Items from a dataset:

----

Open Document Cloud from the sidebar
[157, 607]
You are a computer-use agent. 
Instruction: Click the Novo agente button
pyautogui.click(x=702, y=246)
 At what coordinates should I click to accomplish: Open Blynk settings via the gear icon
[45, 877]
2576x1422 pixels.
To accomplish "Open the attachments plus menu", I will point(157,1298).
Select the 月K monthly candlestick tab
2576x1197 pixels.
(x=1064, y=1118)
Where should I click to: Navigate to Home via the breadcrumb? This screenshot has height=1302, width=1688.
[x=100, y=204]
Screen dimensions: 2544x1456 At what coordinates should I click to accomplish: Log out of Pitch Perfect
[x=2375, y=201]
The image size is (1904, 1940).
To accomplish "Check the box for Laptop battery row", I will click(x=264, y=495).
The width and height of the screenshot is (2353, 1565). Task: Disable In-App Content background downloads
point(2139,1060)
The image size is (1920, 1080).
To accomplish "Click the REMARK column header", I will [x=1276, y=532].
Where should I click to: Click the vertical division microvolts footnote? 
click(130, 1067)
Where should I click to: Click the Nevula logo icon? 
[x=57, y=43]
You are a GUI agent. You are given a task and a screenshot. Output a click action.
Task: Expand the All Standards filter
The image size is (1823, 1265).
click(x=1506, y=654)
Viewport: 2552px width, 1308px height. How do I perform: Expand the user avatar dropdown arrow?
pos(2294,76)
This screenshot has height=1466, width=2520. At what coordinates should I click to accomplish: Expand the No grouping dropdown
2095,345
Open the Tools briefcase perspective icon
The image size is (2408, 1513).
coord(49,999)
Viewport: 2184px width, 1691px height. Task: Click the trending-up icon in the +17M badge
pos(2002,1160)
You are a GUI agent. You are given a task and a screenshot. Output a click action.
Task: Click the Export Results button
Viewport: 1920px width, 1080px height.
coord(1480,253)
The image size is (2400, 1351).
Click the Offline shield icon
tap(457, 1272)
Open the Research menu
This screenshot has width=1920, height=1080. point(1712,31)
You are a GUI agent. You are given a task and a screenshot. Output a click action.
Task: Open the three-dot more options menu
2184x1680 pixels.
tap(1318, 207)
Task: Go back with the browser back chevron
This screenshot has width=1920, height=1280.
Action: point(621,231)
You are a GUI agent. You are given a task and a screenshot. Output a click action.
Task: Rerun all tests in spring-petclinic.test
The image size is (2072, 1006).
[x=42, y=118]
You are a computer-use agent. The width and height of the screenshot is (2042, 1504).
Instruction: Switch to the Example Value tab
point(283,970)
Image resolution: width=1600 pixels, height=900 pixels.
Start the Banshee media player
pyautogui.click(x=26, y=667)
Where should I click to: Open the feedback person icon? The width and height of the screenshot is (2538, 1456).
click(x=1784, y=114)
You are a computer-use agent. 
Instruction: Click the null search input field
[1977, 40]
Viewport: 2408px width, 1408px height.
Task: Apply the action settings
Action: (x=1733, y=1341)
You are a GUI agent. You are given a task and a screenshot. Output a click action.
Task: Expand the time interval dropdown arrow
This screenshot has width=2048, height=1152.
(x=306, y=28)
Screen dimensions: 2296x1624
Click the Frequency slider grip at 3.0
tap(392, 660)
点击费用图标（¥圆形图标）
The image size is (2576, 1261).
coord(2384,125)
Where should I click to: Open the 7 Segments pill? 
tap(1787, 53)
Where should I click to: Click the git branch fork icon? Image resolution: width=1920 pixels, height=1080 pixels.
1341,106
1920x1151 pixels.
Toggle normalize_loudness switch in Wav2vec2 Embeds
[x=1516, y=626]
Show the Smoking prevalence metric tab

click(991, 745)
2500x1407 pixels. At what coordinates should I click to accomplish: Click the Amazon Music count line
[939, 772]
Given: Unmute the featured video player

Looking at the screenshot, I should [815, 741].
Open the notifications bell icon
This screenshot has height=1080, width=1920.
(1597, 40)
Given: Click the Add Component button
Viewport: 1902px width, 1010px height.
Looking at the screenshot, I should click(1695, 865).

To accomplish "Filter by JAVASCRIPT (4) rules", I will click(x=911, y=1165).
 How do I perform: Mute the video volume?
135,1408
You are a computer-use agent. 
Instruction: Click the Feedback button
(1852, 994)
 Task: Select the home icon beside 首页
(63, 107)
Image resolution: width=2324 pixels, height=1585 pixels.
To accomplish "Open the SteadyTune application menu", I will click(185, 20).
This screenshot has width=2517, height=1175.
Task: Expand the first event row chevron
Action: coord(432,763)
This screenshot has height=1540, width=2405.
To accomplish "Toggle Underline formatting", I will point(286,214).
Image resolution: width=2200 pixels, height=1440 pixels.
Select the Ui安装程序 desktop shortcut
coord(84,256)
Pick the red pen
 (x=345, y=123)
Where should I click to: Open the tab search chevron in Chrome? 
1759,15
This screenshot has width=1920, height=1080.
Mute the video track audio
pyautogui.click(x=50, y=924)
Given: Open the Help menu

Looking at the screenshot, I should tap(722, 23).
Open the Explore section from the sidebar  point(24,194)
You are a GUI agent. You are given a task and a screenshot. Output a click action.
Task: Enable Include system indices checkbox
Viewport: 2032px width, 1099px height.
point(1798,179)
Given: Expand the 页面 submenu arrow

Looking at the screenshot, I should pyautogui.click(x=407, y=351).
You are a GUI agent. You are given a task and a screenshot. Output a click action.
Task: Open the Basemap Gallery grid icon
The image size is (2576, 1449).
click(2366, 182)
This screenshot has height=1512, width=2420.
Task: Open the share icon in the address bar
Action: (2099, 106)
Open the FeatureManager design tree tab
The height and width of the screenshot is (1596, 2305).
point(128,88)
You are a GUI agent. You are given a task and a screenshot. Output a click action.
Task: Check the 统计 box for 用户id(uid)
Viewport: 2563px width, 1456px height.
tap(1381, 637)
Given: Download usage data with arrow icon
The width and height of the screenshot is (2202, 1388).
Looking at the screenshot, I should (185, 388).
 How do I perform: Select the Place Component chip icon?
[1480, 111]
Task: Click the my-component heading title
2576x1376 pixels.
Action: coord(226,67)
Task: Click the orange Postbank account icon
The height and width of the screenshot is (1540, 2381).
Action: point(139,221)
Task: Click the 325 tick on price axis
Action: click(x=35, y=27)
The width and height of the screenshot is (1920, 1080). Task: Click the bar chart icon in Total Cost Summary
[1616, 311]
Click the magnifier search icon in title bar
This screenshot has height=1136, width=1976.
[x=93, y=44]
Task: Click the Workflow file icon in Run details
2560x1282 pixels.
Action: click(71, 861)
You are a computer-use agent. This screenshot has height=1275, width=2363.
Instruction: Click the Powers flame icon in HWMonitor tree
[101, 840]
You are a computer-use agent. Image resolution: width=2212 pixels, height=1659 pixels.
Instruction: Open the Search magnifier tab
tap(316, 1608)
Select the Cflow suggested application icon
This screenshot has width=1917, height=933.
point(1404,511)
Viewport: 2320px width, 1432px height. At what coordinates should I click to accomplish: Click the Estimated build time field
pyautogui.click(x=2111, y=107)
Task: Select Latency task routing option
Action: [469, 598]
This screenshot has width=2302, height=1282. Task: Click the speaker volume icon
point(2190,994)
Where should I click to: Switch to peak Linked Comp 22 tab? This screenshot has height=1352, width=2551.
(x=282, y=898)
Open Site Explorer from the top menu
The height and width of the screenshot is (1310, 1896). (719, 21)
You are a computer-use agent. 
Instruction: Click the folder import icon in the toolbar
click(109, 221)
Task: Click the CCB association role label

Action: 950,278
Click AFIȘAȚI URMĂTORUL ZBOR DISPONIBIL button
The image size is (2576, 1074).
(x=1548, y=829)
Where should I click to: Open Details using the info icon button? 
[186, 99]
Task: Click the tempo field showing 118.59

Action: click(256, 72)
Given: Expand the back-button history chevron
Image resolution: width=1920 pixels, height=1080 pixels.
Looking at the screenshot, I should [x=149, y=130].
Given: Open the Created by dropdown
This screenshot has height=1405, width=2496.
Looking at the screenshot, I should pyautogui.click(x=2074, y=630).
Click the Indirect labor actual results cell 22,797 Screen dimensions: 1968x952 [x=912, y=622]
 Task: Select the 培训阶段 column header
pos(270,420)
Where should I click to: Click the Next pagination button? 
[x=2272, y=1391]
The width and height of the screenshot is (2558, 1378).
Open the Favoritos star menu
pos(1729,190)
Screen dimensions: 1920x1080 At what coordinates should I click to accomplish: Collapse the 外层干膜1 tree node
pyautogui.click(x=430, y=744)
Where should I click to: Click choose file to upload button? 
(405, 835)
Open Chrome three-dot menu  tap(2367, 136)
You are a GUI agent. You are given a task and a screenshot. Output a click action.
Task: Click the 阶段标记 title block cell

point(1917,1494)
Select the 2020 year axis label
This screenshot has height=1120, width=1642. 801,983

----

EXERCISE OBJECTIVE:
I need each line of the entries that holds the string "three" located and copied.

FINISHED TASK:
Task: Open the three-dot more options menu
Open Chrome three-dot menu  tap(2367, 136)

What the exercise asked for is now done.